Or at least, that’s the way they used to be. Before the influx of fresh water from the melting Arctic ice cap had begun to slow the ocean’s thermohaline conveyor, and global weather patterns had begun to shift.

It wasn’t a surprise.

It had been predicted, the matter studied until the public had gotten tired of being told what was going to happen. Yet now that it was happening, everyone was indignant and annoyed, as though the longer, colder winters, the lost springs, and the tentative summers were somehow an unexpected personal affront.

Still, spring had finally arrived. A dark, cold spring, to be sure, but spring nonetheless.

And wet.

That’s what Dorian noticed the most. The chilling dampness.
Even from the warmth of the back seat, he could feel the cold tumble over the car, like a glacial stream flowing across bedrock.

A glacial stream flowing across bedrock?

Where had that come from? Of late, Dorian found his imagination running away from his intellect, turning the ordinary and the mundane into vivid metaphor. He had always been a calm, organized man. Not like Winter, of course.

No one was like Winter.

It was probably the damn drugs. Lately, the nausea had been more of a problem, the ringing in his ears more pronounced. In the last little while, he had noticed a slight loss of concentration as well, coupled with a propensity to see catastrophes in canaries. It could be the pain, of course. Or maybe these breezes of melodrama had come from simple exhaustion.

There it was again. Catastrophes in canaries. Breezes of melodrama. Before long he would be standing at the corner of Yonge and Dundas, predicting the end of the world.

Dorian pulled the new issue of
Luxury Home Magazine
from the seat pocket and thumbed through the offerings. There was a pleasant-looking Florida property at Cape Harbour for a little under five million and a larger house in Port Royal for just under eight.
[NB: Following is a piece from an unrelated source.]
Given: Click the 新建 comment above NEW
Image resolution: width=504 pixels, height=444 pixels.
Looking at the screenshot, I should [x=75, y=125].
He dog-eared the page so he could find it later.

Last month, there had been a lovely six-bedroom home in Hualalai on the Kona-Kohala coast. He had shown the listing to Olivia.

“Twelve million?”

“Hawaiian oceanfront.”

“We already have two homes.”

“One home,” Dorian had corrected. “One condo.”

“And we don’t need the condo.”

He and Olivia had had this conversation any number of times. Yes, the condo was an expense, he would always concede, but it was a business expense, so it really wasn’t an expense at all.

“There are times when I have to stay in the city overnight.”

“Get a hotel room,” Olivia would tell him. “No maintenance fees and you can still write it off your taxes.”

“I need a kitchen.”

“You don’t cook.”

“I don’t want to be checking in and checking out all the time.”

“You just like the status of having a condo in the city.”

“I like the view.”

Yes, Olivia would agree, the views past Toronto Island and across Lake Ontario were splendid.

“You can’t just make money,” Dorian would tell her softly, as though it were a secret. “You have to spend it.”

Of course, Olivia was right about Hawaii. Twelve million dollars was really too steep for a third house. Still, knowing that he could buy any of these if he really wanted to was comforting. His only regret in terms of luxury homes and properties was not buying lot number six at Rosie Bay, near Tofino on Vancouver Island.

Four acres set on the side of a cliff, with a flat, one-acre building site perched above a private beach, a sea cave, and a 180-degree view of the western Pacific.

The day that he and Olivia had walked the boundaries, a black bear sow and two cubs had appeared out of the fog and
then slipped away, primordial ghosts come back to see what had happened to their forest.

Dorian had seen the bears as a good omen, a ceremonial passing by the old order to the new. Olivia saw them as a potential nuisance.

“They’ll get into the garbage,” she had said. “There’ll be no end of bother.”

DORIAN
closed the magazine and began counting the barren trees along the lake, trees that would never come green again. It was our own damn fault, he reminded himself, not that finding blame in the obvious was of any value.

Or consolation.

The car left the lakeshore and turned onto the access road to Tecumseh Plaza, world headquarters of Domidion. At ground level, there wasn’t much to see, just a bunkered arrangement of concrete low-rises that was supposed to resemble a circle of Native longhouses.

Unlike the other corporate monuments that dominated the skyline of the reclaimed waterfront, Domidion had been built down, ten storeys into the earth, accessible only through a series of long, angled tunnels that led to the underground parking levels.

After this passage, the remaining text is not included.